━━━ Data for review ━━━
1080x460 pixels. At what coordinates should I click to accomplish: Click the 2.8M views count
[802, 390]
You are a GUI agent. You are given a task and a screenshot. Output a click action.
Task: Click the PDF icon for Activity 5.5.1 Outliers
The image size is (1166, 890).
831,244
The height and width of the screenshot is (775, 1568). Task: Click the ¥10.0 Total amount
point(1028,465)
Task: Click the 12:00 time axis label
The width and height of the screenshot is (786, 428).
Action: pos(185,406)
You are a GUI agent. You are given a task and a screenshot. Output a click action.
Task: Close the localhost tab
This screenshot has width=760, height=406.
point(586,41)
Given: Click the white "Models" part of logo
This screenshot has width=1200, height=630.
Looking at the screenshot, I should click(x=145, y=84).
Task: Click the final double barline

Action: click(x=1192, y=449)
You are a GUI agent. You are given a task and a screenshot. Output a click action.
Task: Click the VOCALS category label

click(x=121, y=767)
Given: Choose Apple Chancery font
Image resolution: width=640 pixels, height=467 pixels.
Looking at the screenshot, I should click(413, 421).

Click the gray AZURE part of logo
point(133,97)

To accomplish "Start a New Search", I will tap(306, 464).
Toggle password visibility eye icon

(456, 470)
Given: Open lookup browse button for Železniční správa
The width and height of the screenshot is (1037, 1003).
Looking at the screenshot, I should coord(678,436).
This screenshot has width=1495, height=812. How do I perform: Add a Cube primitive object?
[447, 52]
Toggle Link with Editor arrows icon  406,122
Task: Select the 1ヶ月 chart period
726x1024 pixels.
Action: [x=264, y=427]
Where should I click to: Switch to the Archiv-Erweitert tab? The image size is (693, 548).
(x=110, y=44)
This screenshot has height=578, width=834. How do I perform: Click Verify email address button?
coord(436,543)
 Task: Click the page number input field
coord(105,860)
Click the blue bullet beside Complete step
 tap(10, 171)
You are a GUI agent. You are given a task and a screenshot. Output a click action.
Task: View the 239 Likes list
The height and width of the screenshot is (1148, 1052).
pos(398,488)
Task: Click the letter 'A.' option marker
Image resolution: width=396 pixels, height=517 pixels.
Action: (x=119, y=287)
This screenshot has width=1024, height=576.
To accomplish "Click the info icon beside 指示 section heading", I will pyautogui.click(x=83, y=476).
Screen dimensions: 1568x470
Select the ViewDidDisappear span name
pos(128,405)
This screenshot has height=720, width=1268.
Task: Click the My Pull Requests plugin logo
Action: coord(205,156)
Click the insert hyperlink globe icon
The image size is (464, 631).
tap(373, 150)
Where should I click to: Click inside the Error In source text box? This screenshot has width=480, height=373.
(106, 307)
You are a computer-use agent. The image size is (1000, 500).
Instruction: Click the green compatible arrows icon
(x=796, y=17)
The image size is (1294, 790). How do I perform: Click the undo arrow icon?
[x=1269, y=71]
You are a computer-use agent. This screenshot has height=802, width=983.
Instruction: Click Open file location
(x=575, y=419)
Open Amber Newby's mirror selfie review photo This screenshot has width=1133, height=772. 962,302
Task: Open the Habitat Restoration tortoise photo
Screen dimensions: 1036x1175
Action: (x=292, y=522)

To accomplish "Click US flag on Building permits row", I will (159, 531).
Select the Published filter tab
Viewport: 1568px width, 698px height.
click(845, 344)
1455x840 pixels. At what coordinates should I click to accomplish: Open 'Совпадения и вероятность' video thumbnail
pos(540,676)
━━━
Your instructions:
Go through the data above and repeat all of it exactly.

Answer below:
1080x460 pixels. At what coordinates should I click to accomplish: Click the 2.8M views count
[802, 390]
You are a GUI agent. You are given a task and a screenshot. Output a click action.
Task: Click the PDF icon for Activity 5.5.1 Outliers
The image size is (1166, 890).
831,244
The height and width of the screenshot is (775, 1568). Task: Click the ¥10.0 Total amount
point(1028,465)
Task: Click the 12:00 time axis label
The width and height of the screenshot is (786, 428).
Action: pos(185,406)
You are a GUI agent. You are given a task and a screenshot. Output a click action.
Task: Close the localhost tab
This screenshot has width=760, height=406.
point(586,41)
Given: Click the white "Models" part of logo
This screenshot has width=1200, height=630.
Looking at the screenshot, I should click(x=145, y=84).
Task: Click the final double barline

Action: click(x=1192, y=449)
You are a GUI agent. You are given a task and a screenshot. Output a click action.
Task: Click the VOCALS category label

click(x=121, y=767)
Given: Choose Apple Chancery font
Image resolution: width=640 pixels, height=467 pixels.
Looking at the screenshot, I should click(413, 421).

Click the gray AZURE part of logo
point(133,97)

To accomplish "Start a New Search", I will tap(306, 464).
Toggle password visibility eye icon

(456, 470)
Given: Open lookup browse button for Železniční správa
The width and height of the screenshot is (1037, 1003).
Looking at the screenshot, I should coord(678,436).
This screenshot has width=1495, height=812. How do I perform: Add a Cube primitive object?
[447, 52]
Toggle Link with Editor arrows icon  406,122
Task: Select the 1ヶ月 chart period
726x1024 pixels.
Action: [x=264, y=427]
Where should I click to: Switch to the Archiv-Erweitert tab? The image size is (693, 548).
(x=110, y=44)
This screenshot has height=578, width=834. How do I perform: Click Verify email address button?
coord(436,543)
 Task: Click the page number input field
coord(105,860)
Click the blue bullet beside Complete step
 tap(10, 171)
You are a GUI agent. You are given a task and a screenshot. Output a click action.
Task: View the 239 Likes list
The height and width of the screenshot is (1148, 1052).
pos(398,488)
Task: Click the letter 'A.' option marker
Image resolution: width=396 pixels, height=517 pixels.
Action: (x=119, y=287)
This screenshot has width=1024, height=576.
To accomplish "Click the info icon beside 指示 section heading", I will pyautogui.click(x=83, y=476).
Screen dimensions: 1568x470
Select the ViewDidDisappear span name
pos(128,405)
This screenshot has height=720, width=1268.
Task: Click the My Pull Requests plugin logo
Action: coord(205,156)
Click the insert hyperlink globe icon
The image size is (464, 631).
tap(373, 150)
Where should I click to: Click inside the Error In source text box? This screenshot has width=480, height=373.
(106, 307)
You are a computer-use agent. The image size is (1000, 500).
Instruction: Click the green compatible arrows icon
(x=796, y=17)
The image size is (1294, 790). How do I perform: Click the undo arrow icon?
[x=1269, y=71]
You are a computer-use agent. This screenshot has height=802, width=983.
Instruction: Click Open file location
(x=575, y=419)
Open Amber Newby's mirror selfie review photo This screenshot has width=1133, height=772. 962,302
Task: Open the Habitat Restoration tortoise photo
Screen dimensions: 1036x1175
Action: (x=292, y=522)

To accomplish "Click US flag on Building permits row", I will (159, 531).
Select the Published filter tab
Viewport: 1568px width, 698px height.
click(845, 344)
1455x840 pixels. At what coordinates should I click to accomplish: Open 'Совпадения и вероятность' video thumbnail
pos(540,676)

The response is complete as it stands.